Exchange Online is rolling out default DKIM-signing to everyone


If you are a customer of Office 365 (Exchange Online Protection, or EOP), you may have noticed, or will be noticing, that we are adding DKIM signatures to your outgoing email, even if you haven’t explicitly enabled DKIM-signing for your domain (see instructions here: http://blogs.msdn.com/b/tzink/archive/2015/10/08/manually-hooking-up-dkim-signing-in-office-365.aspx). We are gradually rolling this out to everyone.

If you haven’t enabled DKIM-signing, EOP will create a default signing policy for your domain and use those in the selector and d= field in the DKIM signature. For example, suppose the customer Contoso Organization signed up with an initial domain of contoso.onmicrosoft.com, and one of their provisioned domains is fabrikam.com. An outgoing message with a default signature will look like the following:

From: Second Example <second.example@fabrikam.com>
DKIM-Signature: v=1; a=rsa-sha256; q=dns/txt; c=relaxed/relaxed;
s=selector1-fabrikam-com; d=contoso.onmicrosoft.com; t=1429912795;
    h=From:To:Message-ID:Subject:MIME-Version:Content-Type;
    bh=<body hash>;
    b=<signed field>;

Don’t worry if you see this, it means that DKIM is being affixed properly. Assigning DKIM signatures to your domain will help improve your deliverability around the Internet, and it also means that you can send email over IPv6 even if you don’t publish an SPF record. It also helps receivers roll up domain reputation for your domain, instead of having to live within shared outbound IP space.

For verifiers, there is an algorithm we use to formulate the selector/signing domain:

  1. IF you see d=*.onmicrosoft.com, AND
  2. IF you remove ‘selector1/2-‘, AND
  3. IF you replace any dots in the From: address with dashes (e.g., fabrikam.com –> fabrikam-com) [1] and it matches the unremoved parts in the selector (e.g., selector1-fabrikam-com)
  4. THEN you can consider the message implicitly DMARC aligned.

The idea here is we, as Office 365, know who are customers are and can properly attribute the message but our customer may not publish an SPF record, or may even publish an incorrect one. We don’t have access to their DNS so we can’t publish the required CNAMEs, but we can put information into the headers of a message that uniquely identifies their domain because they have to put something into their DNS records to enable themselves as a customer of ours. As a receiver, you can use the above to unwind it.

I call this an implicit DMARC alignment, somewhat similar to a DMARC Best Guess Pass.

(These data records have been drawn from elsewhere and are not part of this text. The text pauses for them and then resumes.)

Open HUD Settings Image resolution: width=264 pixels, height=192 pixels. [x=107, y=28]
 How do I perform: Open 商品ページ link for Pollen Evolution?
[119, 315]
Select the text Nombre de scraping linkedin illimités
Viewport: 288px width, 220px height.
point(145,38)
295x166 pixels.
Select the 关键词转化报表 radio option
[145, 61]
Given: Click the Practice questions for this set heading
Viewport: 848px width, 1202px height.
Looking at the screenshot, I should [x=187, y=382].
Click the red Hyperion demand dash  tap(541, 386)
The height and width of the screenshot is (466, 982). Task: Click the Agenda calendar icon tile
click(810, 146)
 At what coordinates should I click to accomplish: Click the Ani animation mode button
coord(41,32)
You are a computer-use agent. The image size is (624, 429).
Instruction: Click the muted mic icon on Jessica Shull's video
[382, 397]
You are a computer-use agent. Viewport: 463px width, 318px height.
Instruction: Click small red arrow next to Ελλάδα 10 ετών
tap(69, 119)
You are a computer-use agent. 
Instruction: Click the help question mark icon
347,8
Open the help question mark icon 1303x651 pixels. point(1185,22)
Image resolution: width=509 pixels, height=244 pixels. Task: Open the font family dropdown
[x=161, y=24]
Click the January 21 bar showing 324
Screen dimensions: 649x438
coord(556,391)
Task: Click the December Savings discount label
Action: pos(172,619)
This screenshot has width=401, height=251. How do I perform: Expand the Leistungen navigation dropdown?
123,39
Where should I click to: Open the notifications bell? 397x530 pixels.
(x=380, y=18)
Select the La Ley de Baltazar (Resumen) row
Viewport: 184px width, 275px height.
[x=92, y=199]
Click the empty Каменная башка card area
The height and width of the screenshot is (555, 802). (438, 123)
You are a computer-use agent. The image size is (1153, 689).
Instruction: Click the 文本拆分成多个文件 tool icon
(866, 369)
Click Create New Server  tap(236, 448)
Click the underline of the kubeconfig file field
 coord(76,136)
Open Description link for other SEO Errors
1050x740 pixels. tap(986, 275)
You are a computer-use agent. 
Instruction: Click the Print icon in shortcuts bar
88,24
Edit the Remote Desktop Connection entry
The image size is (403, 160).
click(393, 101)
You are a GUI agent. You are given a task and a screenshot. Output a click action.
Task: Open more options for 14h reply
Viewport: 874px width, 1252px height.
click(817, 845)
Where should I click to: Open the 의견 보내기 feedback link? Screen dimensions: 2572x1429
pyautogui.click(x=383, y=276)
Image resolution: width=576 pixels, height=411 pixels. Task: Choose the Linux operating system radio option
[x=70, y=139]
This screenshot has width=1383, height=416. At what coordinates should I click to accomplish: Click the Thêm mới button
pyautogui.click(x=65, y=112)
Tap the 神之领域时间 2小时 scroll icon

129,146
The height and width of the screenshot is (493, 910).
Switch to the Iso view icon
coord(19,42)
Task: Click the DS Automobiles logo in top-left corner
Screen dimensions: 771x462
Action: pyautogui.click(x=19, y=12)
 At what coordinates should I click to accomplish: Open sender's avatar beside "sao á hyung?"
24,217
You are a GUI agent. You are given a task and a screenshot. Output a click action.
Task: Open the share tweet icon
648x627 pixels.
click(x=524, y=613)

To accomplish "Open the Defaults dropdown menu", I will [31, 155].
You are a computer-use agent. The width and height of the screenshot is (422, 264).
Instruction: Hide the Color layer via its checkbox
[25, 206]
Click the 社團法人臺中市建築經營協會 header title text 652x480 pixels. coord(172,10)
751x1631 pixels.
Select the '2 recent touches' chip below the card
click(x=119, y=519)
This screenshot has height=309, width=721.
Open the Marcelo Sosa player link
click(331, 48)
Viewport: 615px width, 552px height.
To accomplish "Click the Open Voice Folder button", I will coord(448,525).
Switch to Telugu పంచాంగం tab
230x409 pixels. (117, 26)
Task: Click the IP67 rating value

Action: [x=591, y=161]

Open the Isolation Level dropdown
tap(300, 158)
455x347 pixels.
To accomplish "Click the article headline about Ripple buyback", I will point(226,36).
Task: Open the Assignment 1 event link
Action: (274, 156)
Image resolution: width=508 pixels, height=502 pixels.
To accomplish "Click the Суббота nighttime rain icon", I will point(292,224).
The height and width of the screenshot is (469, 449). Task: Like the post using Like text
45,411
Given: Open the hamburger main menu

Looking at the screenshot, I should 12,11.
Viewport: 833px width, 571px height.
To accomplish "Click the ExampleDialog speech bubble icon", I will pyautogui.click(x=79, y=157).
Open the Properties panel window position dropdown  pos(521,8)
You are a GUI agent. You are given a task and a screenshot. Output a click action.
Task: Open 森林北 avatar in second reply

Next, if you enable DKIM manually, the selector and d= domain will change so that it aligns with the From: address:

From: Second Example <second.example@fabrikam.com>
DKIM-Signature: v=1; a=rsa-sha256; q=dns/txt; c=relaxed/relaxed;
s=selector1; d=fabrikam.com; t=1429912795;
    h=From:To:Message-ID:Subject:MIME-Version:Content-Type;
    bh=<body hash>;
    b=<signed field>;

Every domain gets their own DKIM keys, they are not shared among customers. They are not even shared among domains within the same customer with the exception of when we cannot attribute a message to a particular organization (i.e., you send from a non-provisioned domain and we don’t know it’s your organization).

This is all part of our ongoing quest to ensure the best security experience for all of our customers.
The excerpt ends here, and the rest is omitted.